▸ **EXCERPT PROVIDED**
****************************************

We (only) have endless words to play with when describing what happens in a work of art, and “spiritual” is one of them. Many artists have used the term to define their view of art, whilst many more have not. I think we have to take into account that words change their meaning over time, and can bring with them all kinds of connotations. At the same time we are constantly trying to convey ideas and concepts through words, some of which we find almost impossible: hence the need for “ineffable”, “invisible”, “transcendence”. Metaphysics is just this need, and it is a natural one. I think Ken is stating the case for a kind of ‘spirituality’ that is in some way immanent, as opposed to the “supernatural”, which is a term rooted in binary opposition. I would support this view, and whilst – like Abts, but perhaps for different reasons – being reticent to use the word ‘spirituality’ in relation to art, I would argue that it is relevant, and also that art has to do with ‘transcendence’, where that word too takes on a slightly different meaning than the one we are used to.
8 March at 15:46 • Unlike • 1
• Ken Neil: Totally excellent Brian. Exactly.
8 March at 17:03 • Like
• Ken Neil: In my rush to concur enthusiastically, I should have said, ‘thanks’ for the perceptive comment, Brian. I might have also added there’s a meant-to-be-cheeky (or flirtatious) component in the blogpost, viz: the implication that the spiritual in its usage pre-Abts, if you will, was always already secular – the wafer, the wine, the cup, the cloth, the table, the bread, the dish, the chant…a brilliant, artistic, imaginative concatenation to contend with the unknown of the domain Jim identified. The spiritual (as in the supernatural) is something of an ironic imposition on that artistry – at least according to the flirty, pragmatist, redescriptionist logic of my post. Abts reclaims the spiritual, by my say so, and returns it to us…something like that. Thanks again for your summary.
8 March at 17:28 • Like
• Brian Grassom: Thanks for your appreciation, Ken. I think you are right about the “imposition” of the supernatural upon the “artistry” of the ritual, in that unthinking belief in the religious transubstantiation appears to be directed towards the supernatural as exteriority, rather than invoking what we might call the spiritual as integral. It is interesting to recall that (according to legend) St. Francis could not reach that point in the liturgy of the mass without falling into trance, unable to continue. For him, it would seem, transubstantiation betokened – at least in his imagination – a ‘spiritual’ reality. In much the same way, perhaps, art can awaken our capacity to partake of a “beyond” through its “transubstantiation” of paint, plaster, stone or whatever, and the medium of the imagination.

****************************************

▸ **PROBLEM SET**
1) Please copy from the discussion of spirituality in art the passage that begins with the words containing "8 March at 17:03" and ends with "for your summary.".
2) Write the next part of the discussion of spirituality in art, picking up after its final sentence.

▸ **ENTRIES**
****************************************

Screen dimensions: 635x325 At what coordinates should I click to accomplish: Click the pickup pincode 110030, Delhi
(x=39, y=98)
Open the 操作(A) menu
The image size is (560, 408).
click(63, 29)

****************************************

▸ **EXPECTED OUTPUTS**
1)
8 March at 17:03 • Like
• Ken Neil: In my rush to concur enthusiastically, I should have said, ‘thanks’ for the perceptive comment, Brian. I might have also added there’s a meant-to-be-cheeky (or flirtatious) component in the blogpost, viz: the implication that the spiritual in its usage pre-Abts, if you will, was always already secular – the wafer, the wine, the cup, the cloth, the table, the bread, the dish, the chant…a brilliant, artistic, imaginative concatenation to contend with the unknown of the domain Jim identified. The spiritual (as in the supernatural) is something of an ironic imposition on that artistry – at least according to the flirty, pragmatist, redescriptionist logic of my post. Abts reclaims the spiritual, by my say so, and returns it to us…something like that. Thanks again for your summary.

2)
I like your point about the formal qualities of the abstraction of Abts viv-a-vis Noland. It begs the question of differentiation. The intentions are different, but the results similar. A puzzle indeed. Perhaps transubstantiation is in the eye of the beholder? Or do the works evoke the artist’s intention, somehow, but through our imaginative participation (this is, of course, the old ‘intentional fallacy’ debate, but perhaps with a new twist?).
8 March at 22:56 • Like
• Jim Hamlyn: Isn’t there a confusion here though: since there is clearly no change in substance whatsoever – simply a profound transformation – the only thing or substance that undergoes ‘substantial’ transformation is our own perception, if, and only if, we are so predisposed?
For the atheist the wine is wine and the bread is merely a tasteless piece of rice paper stuck like mucus to the roof of their mouth. Hence the common philistine annunciation: “That isn’t art – anybody could do that!”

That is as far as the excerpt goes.